Comfort - it comes not just in hobbit holes; it comes in the nostalgia, and the romanticization of adventure. It comes in that which is familiar, yet foreign, and not in an uncanny way. Whether you sit out on a bench, smoke from a pipe, or having second breakfast, your mind can drift to simpler times - of small moments. For me, sometimes my mind drifts to the old VHS recording of Rankin-Bass’s 1977 animated adaptation of J.R.R. Tolkien’s The Hobbit.
Admittedly, I did not know much of Middle-Earth, just that this funny, miniature man was going with chubbier men, also of short stature, and some scary looking wizard. There were the many pitfalls and terrors that I didn’t know, yet felt discomfort by - goblins, wargs, and the weird, reptilian looking Gollum, and the threats of the outside regarding man and the Mirkwood elves, led by the Elvenking. Perhaps, most frighteningly of all, Bilbo Baggins risked being late for dinner - adventures do make one late for dinner, after all.
The greatest adventure is what lies ahead.
Today and tomorrow are yet to be said.
The chances, the changes are all yours to make.
The mold of your life is in your hands to break.

◆ Task list ◆
[1] In the Hobbit passage, what recording does the writer's mind sometimes drift to?
[2] For each statement, answer yes or no according to the Hobbit passage, and quote the words that decide it: (a) The animated adaptation dates from 1977. (b) The writer knew a great deal about Middle-Earth. (c) The Mirkwood elves were led by the Elvenking.
[3] Return the part of the Hobbit passage that begins at the words "Comfort - it" and stops after "Tolkien’s The Hobbit.".

◆ Excerpted records ◆
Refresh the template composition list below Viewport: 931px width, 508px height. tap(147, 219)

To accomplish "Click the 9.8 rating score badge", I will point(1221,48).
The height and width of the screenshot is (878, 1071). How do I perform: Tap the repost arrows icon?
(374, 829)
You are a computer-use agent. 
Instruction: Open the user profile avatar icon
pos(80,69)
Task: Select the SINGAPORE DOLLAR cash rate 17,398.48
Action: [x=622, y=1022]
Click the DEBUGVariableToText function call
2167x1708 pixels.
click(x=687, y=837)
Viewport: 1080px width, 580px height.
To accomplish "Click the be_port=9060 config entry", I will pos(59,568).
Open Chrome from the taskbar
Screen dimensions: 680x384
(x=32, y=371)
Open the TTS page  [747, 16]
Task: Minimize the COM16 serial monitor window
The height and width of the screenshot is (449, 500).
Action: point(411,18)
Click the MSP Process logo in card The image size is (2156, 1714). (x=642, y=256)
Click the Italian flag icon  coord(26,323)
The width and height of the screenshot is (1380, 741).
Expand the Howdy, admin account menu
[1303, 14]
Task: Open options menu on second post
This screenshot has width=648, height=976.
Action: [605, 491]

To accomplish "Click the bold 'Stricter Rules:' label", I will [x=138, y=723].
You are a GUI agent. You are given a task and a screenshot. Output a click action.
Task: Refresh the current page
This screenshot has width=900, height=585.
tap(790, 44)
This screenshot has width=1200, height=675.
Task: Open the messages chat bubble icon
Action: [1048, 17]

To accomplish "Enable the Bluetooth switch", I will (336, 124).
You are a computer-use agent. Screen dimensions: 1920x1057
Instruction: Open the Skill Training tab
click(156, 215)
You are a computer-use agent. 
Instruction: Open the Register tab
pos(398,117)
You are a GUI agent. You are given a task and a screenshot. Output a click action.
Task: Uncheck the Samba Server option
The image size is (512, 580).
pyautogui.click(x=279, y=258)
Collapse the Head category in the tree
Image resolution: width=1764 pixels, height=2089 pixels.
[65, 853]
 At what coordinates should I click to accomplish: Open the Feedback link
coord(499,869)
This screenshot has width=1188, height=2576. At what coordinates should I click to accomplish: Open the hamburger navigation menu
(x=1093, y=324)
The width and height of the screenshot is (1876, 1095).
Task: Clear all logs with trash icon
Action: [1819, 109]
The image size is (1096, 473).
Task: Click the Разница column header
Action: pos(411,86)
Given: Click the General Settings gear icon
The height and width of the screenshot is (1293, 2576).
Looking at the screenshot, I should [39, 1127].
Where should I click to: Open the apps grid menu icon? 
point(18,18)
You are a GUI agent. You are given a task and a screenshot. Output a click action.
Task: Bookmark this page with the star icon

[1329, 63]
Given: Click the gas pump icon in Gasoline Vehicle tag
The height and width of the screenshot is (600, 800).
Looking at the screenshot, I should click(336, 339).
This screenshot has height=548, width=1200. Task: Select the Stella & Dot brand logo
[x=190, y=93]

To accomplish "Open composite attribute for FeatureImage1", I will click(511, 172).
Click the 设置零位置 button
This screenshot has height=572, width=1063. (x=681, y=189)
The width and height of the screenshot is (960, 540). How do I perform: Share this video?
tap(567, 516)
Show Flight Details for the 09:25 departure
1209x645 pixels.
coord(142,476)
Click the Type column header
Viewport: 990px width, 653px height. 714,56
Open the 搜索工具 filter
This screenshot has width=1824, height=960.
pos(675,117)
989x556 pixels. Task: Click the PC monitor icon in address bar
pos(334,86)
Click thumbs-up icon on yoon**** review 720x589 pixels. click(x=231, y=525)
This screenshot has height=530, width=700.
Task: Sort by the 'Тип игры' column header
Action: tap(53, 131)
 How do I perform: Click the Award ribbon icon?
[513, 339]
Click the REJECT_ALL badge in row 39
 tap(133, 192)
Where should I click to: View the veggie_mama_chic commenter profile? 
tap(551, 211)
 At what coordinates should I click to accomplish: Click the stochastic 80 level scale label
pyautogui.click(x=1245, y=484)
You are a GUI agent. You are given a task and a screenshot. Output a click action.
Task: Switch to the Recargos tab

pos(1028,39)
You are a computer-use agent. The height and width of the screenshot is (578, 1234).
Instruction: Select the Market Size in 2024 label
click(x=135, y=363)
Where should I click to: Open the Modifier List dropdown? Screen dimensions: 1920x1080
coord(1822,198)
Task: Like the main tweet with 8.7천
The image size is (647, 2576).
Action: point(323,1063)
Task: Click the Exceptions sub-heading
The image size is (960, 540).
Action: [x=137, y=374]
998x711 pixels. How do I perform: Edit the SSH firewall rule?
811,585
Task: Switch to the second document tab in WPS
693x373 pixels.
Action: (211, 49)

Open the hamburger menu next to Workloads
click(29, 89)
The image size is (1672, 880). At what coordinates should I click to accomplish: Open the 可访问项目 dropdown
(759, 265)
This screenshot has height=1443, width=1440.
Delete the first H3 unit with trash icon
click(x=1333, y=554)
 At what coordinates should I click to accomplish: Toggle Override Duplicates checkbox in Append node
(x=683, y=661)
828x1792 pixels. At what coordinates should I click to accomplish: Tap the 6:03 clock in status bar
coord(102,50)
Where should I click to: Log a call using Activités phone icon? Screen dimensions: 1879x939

◆ Expected responses ◆
[1] The old VHS recording of Rankin-Bass’s 1977 animated adaptation of J.R.R. Tolkien’s The Hobbit.

[2]
(a) Yes: "Rankin-Bass’s 1977 animated adaptation"
(b) No: "I did not know much of Middle-Earth"
(c) Yes: "the Mirkwood elves, led by the Elvenking"

[3]
Comfort - it comes not just in hobbit holes; it comes in the nostalgia, and the romanticization of adventure. It comes in that which is familiar, yet foreign, and not in an uncanny way. Whether you sit out on a bench, smoke from a pipe, or having second breakfast, your mind can drift to simpler times - of small moments. For me, sometimes my mind drifts to the old VHS recording of Rankin-Bass’s 1977 animated adaptation of J.R.R. Tolkien’s The Hobbit.